- _The problem_
Give back every entry exactly as it is written, but not the pictures.

Items from a dataset
......

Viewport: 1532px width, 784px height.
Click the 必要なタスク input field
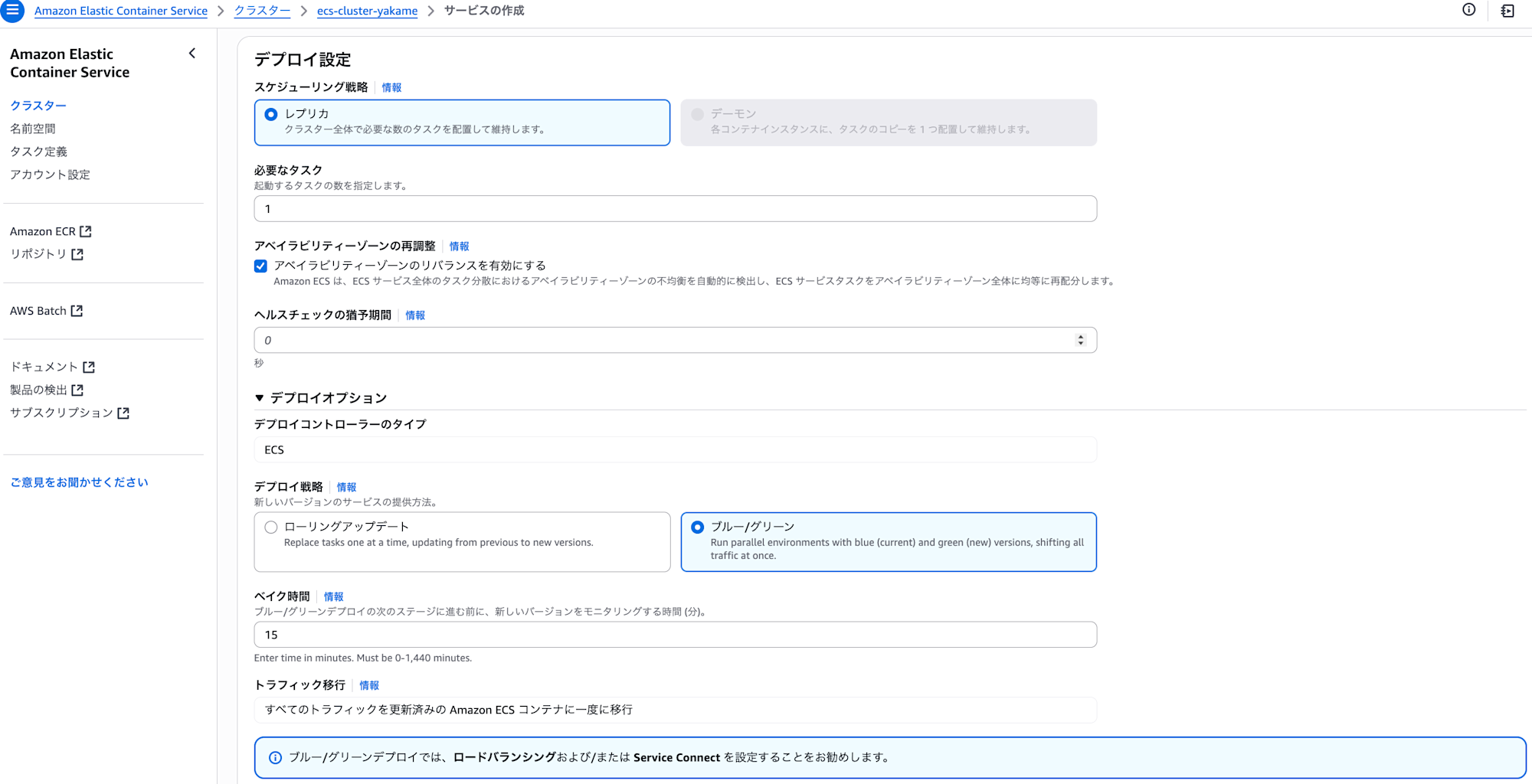[x=675, y=209]
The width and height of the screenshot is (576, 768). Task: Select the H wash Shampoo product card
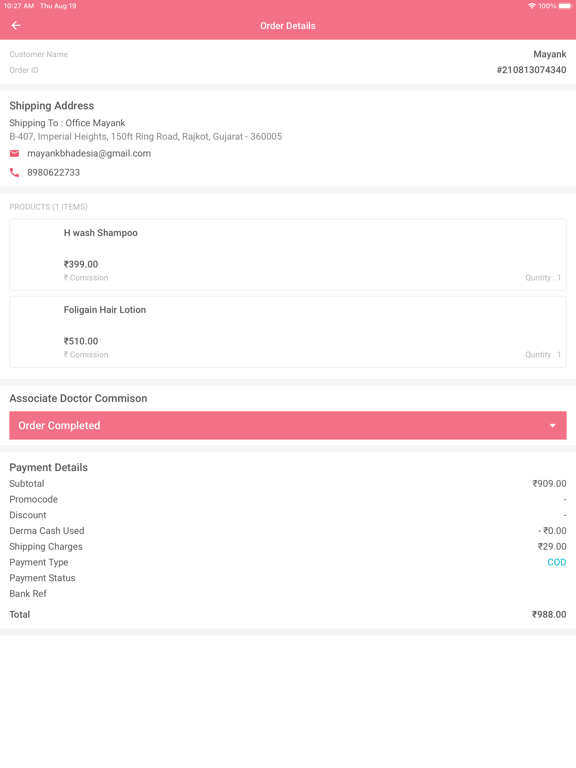coord(288,255)
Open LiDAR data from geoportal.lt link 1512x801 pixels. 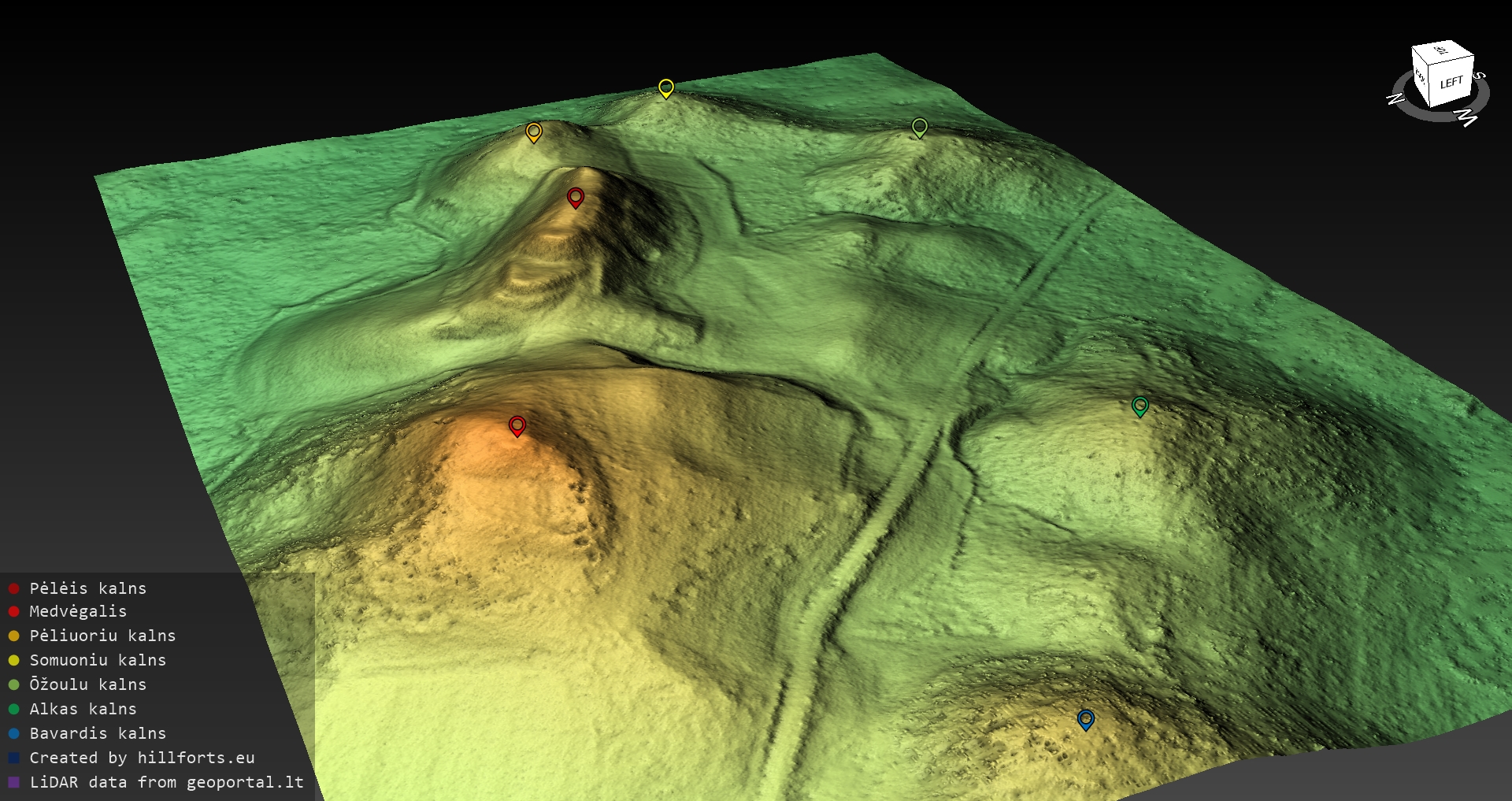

......

- _Response for this exercise_
Viewport: 1532px width, 784px height.
Click the 必要なタスク input field
[x=675, y=209]
The width and height of the screenshot is (576, 768). Task: Select the H wash Shampoo product card
coord(288,255)
Open LiDAR data from geoportal.lt link 1512x801 pixels. 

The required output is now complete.